Des recherches sur les méthodes de lutte sont également menées au niveau de la production des plants en pépinières car les champignons pionniers de l’Esca et ceux associés au BDA se propagent par le matériel végétal. Les traitements –qu’ils soient biologiques, chimiques ou physiques– ont été testés à différentes étapes de l’élaboration des plants.
Parmi les traitements effectués sur le matériel de propagation, le traitement à l’eau chaude réduit l’incidence de P. chlamydospora lorsqu’il est effectué à une température de 50°C pendant 30 minutes. Fourié et Halleen montrent également que des bains de bénomyl, de captane ou de didecylméthylammonium chloride réduisent sa présence dans les tissus ligneux au niveau de la soudure et à la base du plant. L’utilisation d’autres substances actives comme l’eau de Javel, l’oxyquinoléine, des Trichoderma ne montre pas d’efficacité vis-à-vis des champignons associés aux maladies du bois. Des traitements sont également effectués sur les plants à la sortie de la pépinière. Le traitement à l’eau chaude effectué à une température de 50°C pendant 45 minutes montre une bonne efficacité vis-à-vis de P. Chlamydospora et de B. obtusa, mais il ne présente pas d’efficacité à l’égard de P. aleophilum et de N. parvum. La production de plants de bonne qualité sanitaire résultera de la conjugaison de diverses méthodes de lutte ou de l’utilisation de nouveaux procédés.
Une autre approche a été récemment abordée dont l’objectif est de produire des vignes plus résistantes par application de produits chimiques ou de produits biologiques en pépinières et/ou sur jeunes plantations.
Des chercheurs indiquent que les vignes présentant un meilleur système racinaire résisteraient mieux à des situations de stress et par conséquent seraient plus résistantes aux maladies liées aux stress.

Ce texte est extrait d’une communication de Philippe Larignon (IFV) à l’Académie des sciences.



Les pratiques culturales mises en cause



La recherche de méthodes culturales limitant l’incidence des maladies du bois a été peu développée.
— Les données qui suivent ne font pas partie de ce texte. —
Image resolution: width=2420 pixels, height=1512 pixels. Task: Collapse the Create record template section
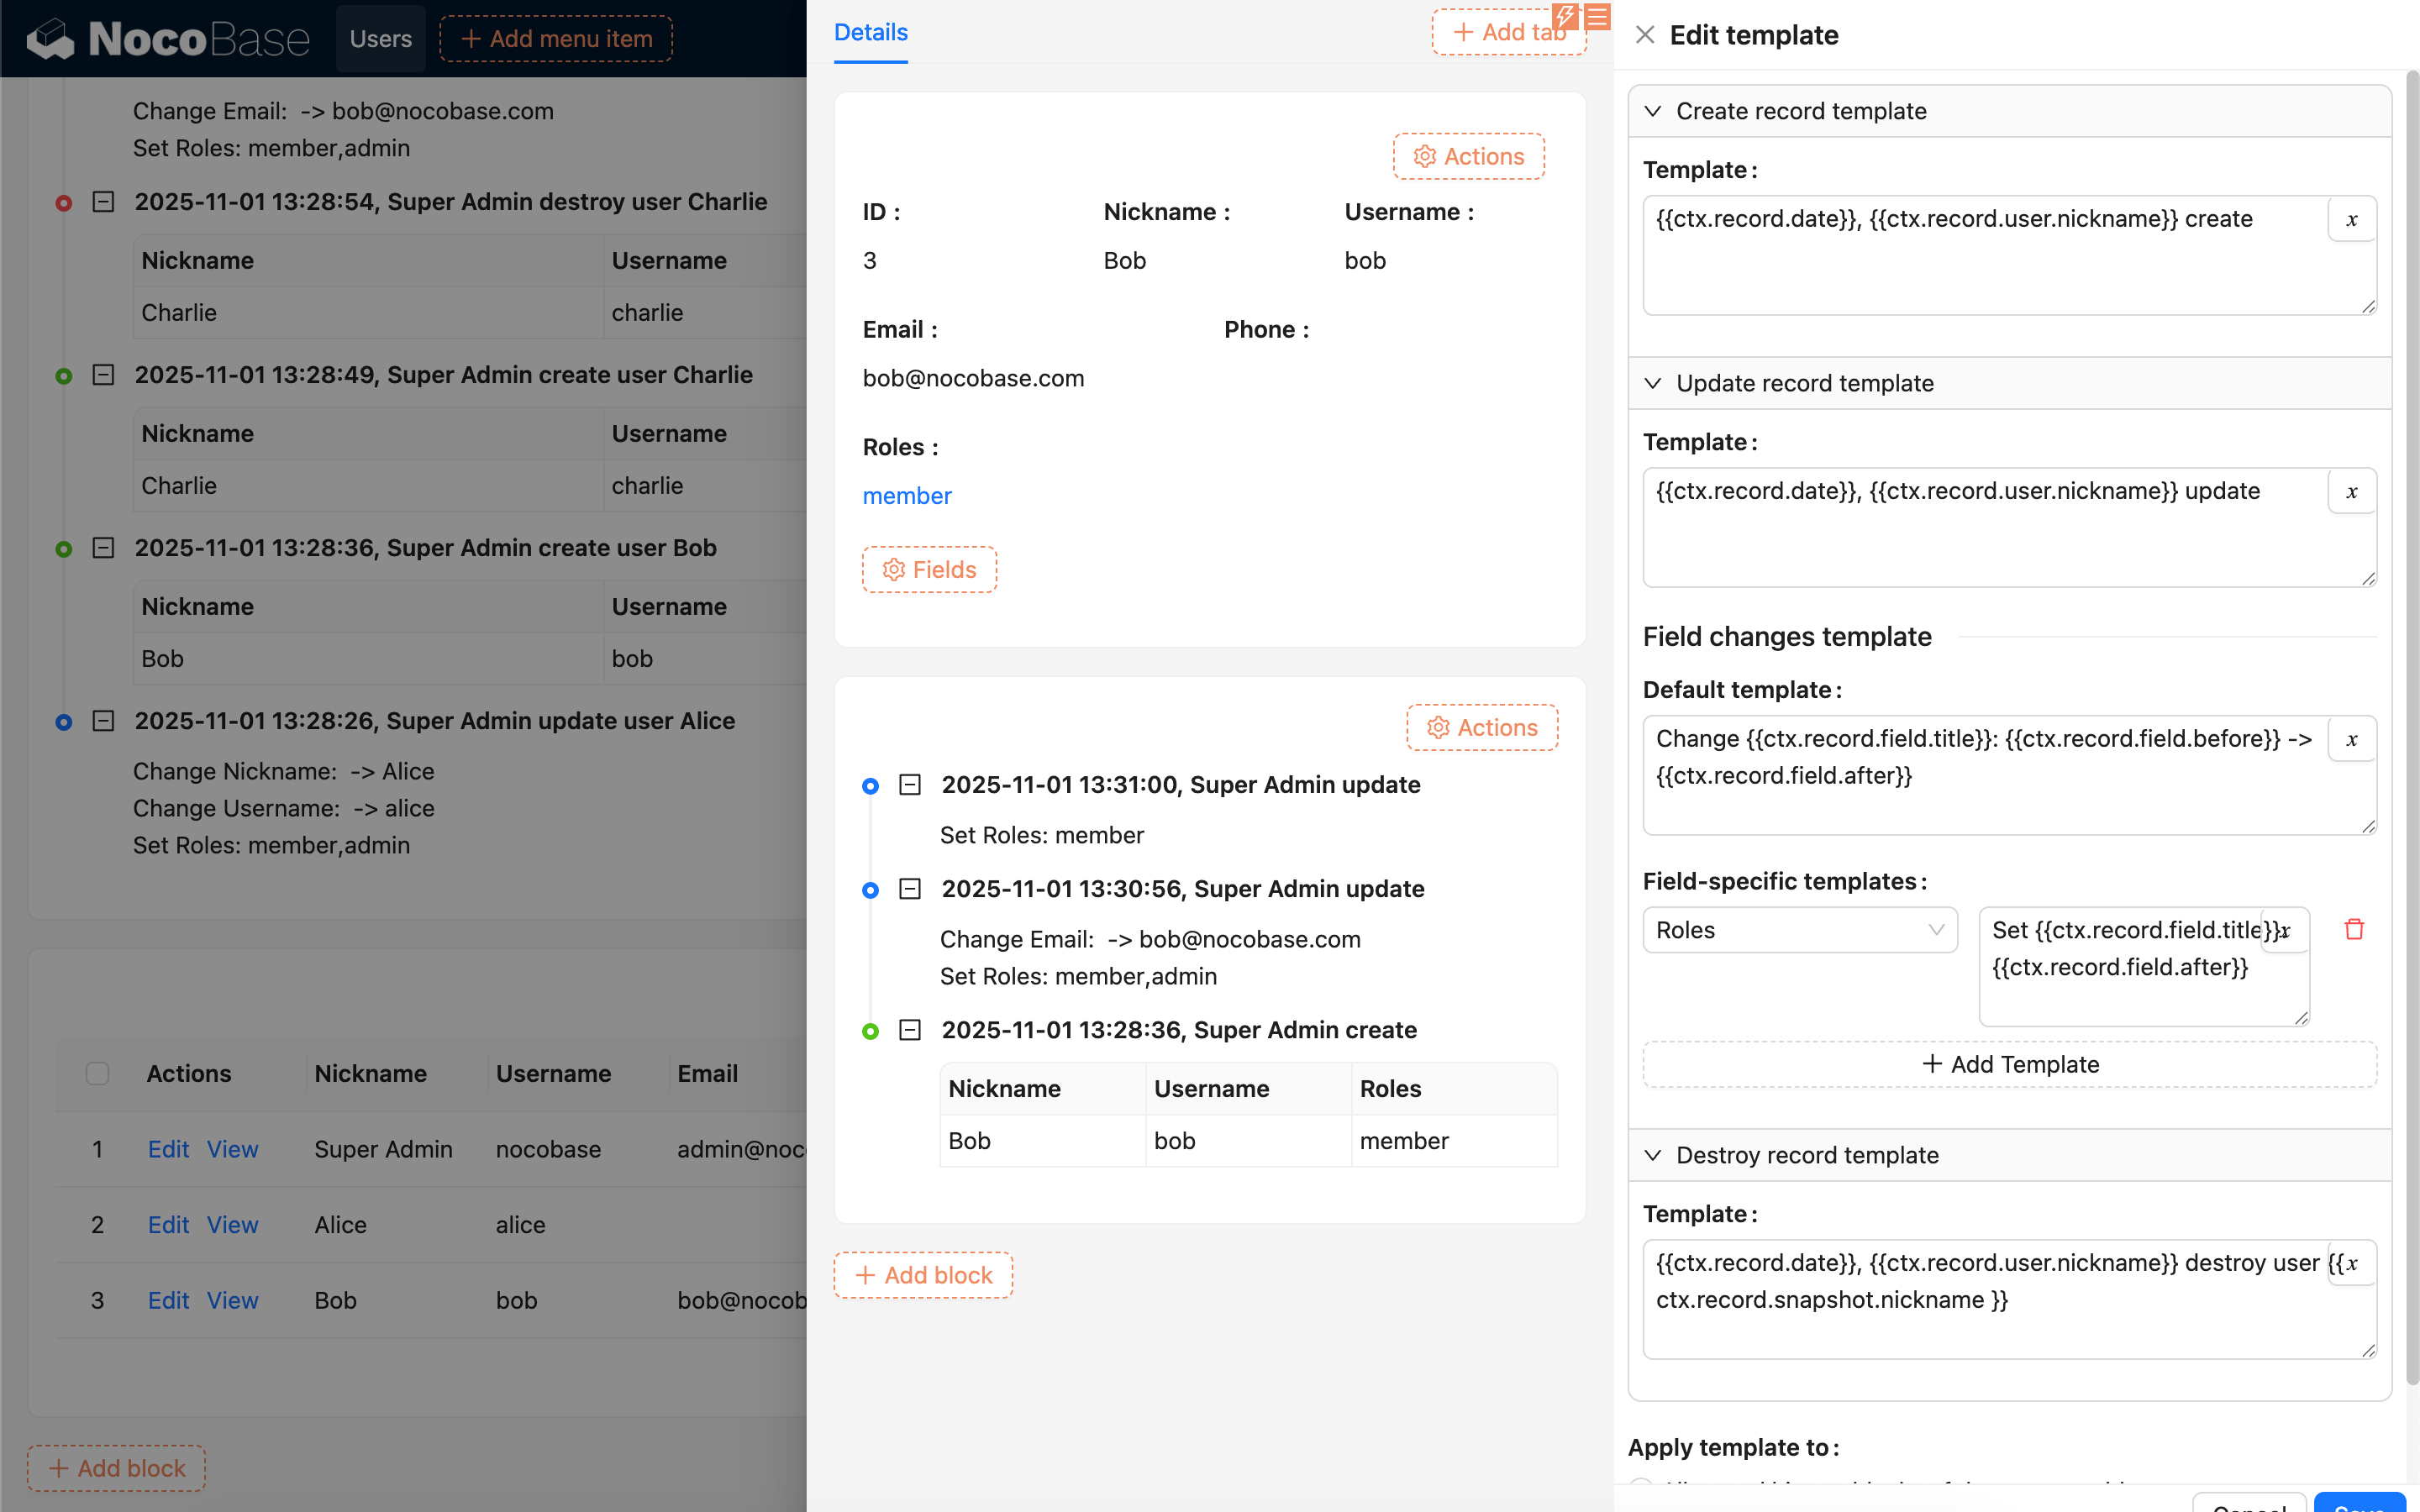pos(1653,111)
Certains systèmes de taille, notamment la taille guyot-poussard, semblent limiter l’Esca. Contrairement à l’eutypiose, la taille tardive ou la protection des plaies de taille par badigeons ne permet pas de limiter l’Esca ou le BDA. La restauration des souches par le recépage est efficace pour l’eutypiose mais aucune expérimentation n’a permis de montrer son efficacité vis-à-vis de l’esca et du BDA. Le rôle des sarments laissés au sol, qui peuvent héberger les sources d’inoculum des champignons associés aux maladies du bois, sur la propagation de ces maladies n’est pas connu. Le compostage des sarments permet cependant d’éradiquer les champignons associés aux maladies du bois.